Penser à la Lybie et se dire que le devoir de mémoire ne suffit pas

Se souvenir de Srebrenica, du Rwanda.

Penser à la Lybie et se dire que le devoir de mémoire ne suffit pas à éviter de nouveaux Srebrenica. Le devoir de mémoire ne soulève pas les institutions, il n'exerce pas de pression. Il permet de lancer l'alerte, de projeter le sentiment que quelque chose de très grave, de condamné par le passé et d'impensable, est en train de se reproduire à ce moment même.

Sous les mers, sous les terres, c'est l'Histoire qui repose.

Cette Histoire, comment jugera t'elle les premiers pas du 21e Siècle, quand les récits seront ramenés à la surface du présent ? Retiendra t'elle l'ultra communication qui nous a rapproché, ou l’ultra communication qui nous aura éloignés ?

La-bas on les jette des femmes, des hommes, des enfants à l'eau, on les exécutent, on les torturent.

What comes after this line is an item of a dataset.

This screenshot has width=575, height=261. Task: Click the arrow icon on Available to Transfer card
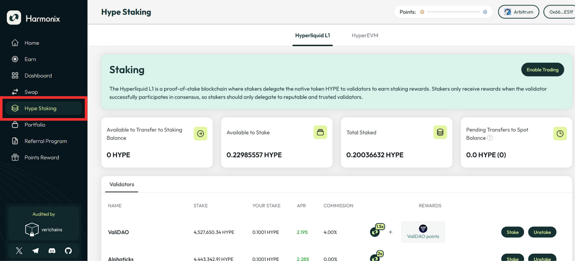201,134
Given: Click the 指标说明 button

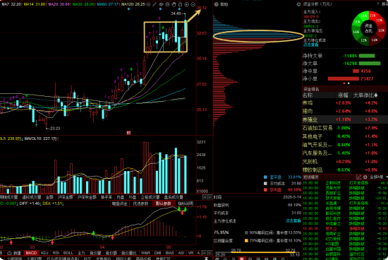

Ici ils affluent, ces revenants, ils reviennent au monde. Ils sont devant nous. Pourtant leur présent est inaudible, incompréhensible, flou. Il s'éclaircira plus tard.

Mais avant d'avoir à nous souvenir, nous devons savoir. Nous avons le devoir de chercher à savoir, avant que l'Histoire qu'on pensait derrière nous rattrape soudainement en effet boomerang, et nous mette à genoux.